St. Luc University Hospital, Université Catholique de Louvain, 5390 Avenue Mounier, 1200 Brussels, Belgium.

出版信息

Arthritis Rheum. 2004 Nov;50(11):3690-7. doi: 10.1002/art.20591.

Abstract

OBJECTIVE

To evaluate the effects of the antiresorptive agent alendronate at a daily oral dose of 40 mg in patients with posttraumatic complex regional pain syndrome type I (CRPS I) of the lower extremity.

METHODS

Forty patients were enrolled in this 8-week randomized, double-blind, placebo-controlled study of alendronate therapy for CRPS I, a condition associated with regional osteoclastic overactivity. An optional 8-week open extension of alendronate therapy (weeks 12-20) was available after a 4-week period without therapy. Clinical assessments included joint mobility, edema of the lower extremity, tolerance to pressure in the lower extremity, and levels of spontaneous pain. Urinary levels of type I collagen N-telopeptide (NTX) were assessed by enzyme-linked immunosorbent assay.
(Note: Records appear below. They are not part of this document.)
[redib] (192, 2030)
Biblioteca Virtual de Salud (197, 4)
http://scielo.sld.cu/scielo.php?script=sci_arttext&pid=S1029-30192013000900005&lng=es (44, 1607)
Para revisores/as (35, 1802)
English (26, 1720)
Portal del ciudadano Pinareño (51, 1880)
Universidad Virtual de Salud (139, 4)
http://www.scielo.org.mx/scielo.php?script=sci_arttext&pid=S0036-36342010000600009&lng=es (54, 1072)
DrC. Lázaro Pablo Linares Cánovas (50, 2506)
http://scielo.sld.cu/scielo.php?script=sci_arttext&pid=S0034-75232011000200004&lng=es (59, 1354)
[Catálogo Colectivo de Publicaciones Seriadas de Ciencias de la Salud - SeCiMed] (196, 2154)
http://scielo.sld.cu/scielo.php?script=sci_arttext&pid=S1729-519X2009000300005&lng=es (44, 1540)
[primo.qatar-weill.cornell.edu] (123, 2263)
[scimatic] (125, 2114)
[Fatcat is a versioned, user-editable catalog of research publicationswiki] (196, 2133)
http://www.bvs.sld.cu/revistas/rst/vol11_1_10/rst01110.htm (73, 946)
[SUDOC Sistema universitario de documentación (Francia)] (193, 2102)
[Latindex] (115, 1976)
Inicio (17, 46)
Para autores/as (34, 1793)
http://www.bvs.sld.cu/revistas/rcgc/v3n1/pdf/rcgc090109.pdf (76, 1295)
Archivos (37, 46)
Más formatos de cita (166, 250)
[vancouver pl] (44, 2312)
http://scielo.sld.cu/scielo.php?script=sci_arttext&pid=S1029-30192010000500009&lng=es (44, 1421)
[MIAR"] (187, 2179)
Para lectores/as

Patients were examined at weeks 4, 8, 12, 16, 20, and 24. Statistical analysis included two-way factorial analysis of variance.

RESULTS

In contrast to placebo-treated patients (n = 20), all of the alendronate-treated patients (n = 19) exhibited a marked and sustained improvement in levels of spontaneous pain, pressure tolerance, and joint mobility, as well as a significant reduction in urinary levels of NTX at weeks 4 and 8. The improvement was maintained at week 12. Twelve patients from each treatment group volunteered for the 8-week open trial, and all of them had a positive response to alendronate.

CONCLUSION

Our findings support the use of oral alendronate in posttraumatic CRPS I. By reducing local acceleration of bone remodeling, alendronate might relieve pain by effects on nociceptive primary afferents in bone, pain-associated changes in the spinal cord, and possibly also through a central mechanism.

摘要

目的

评估每日口服40毫克抗吸收剂阿仑膦酸钠对下肢创伤后I型复杂性区域疼痛综合征(CRPS I)患者的疗效。

方法

40名患者参与了这项为期8周的阿仑膦酸钠治疗CRPS I的随机、双盲、安慰剂对照研究,CRPS I与局部破骨细胞过度活跃有关。在4周无治疗期后,可选择进行为期8周的阿仑膦酸钠治疗开放延长期(第12 - 20周)。临床评估包括关节活动度、下肢水肿、下肢压力耐受性和自发疼痛水平。通过酶联免疫吸附测定法评估尿I型胶原N - 端肽(NTX)水平。在第4、8、12、16、20和24周对患者进行检查。统计分析包括双向析因方差分析。

结果

与安慰剂治疗的患者(n = 20)相比,所有阿仑膦酸钠治疗的患者(n = 19)在自发疼痛水平、压力耐受性和关节活动度方面均表现出显著且持续的改善,并且在第4周和第8周时尿NTX水平显著降低。这种改善在第12周时得以维持。每个治疗组有12名患者自愿参加为期8周的开放试验,他们对阿仑膦酸钠均有阳性反应。

结论

我们的研究结果支持口服阿仑膦酸钠用于创伤后CRPS I。通过减少骨重塑的局部加速,阿仑膦酸钠可能通过对骨中伤害性初级传入神经的作用、脊髓中与疼痛相关的变化以及可能还通过中枢机制来缓解疼痛。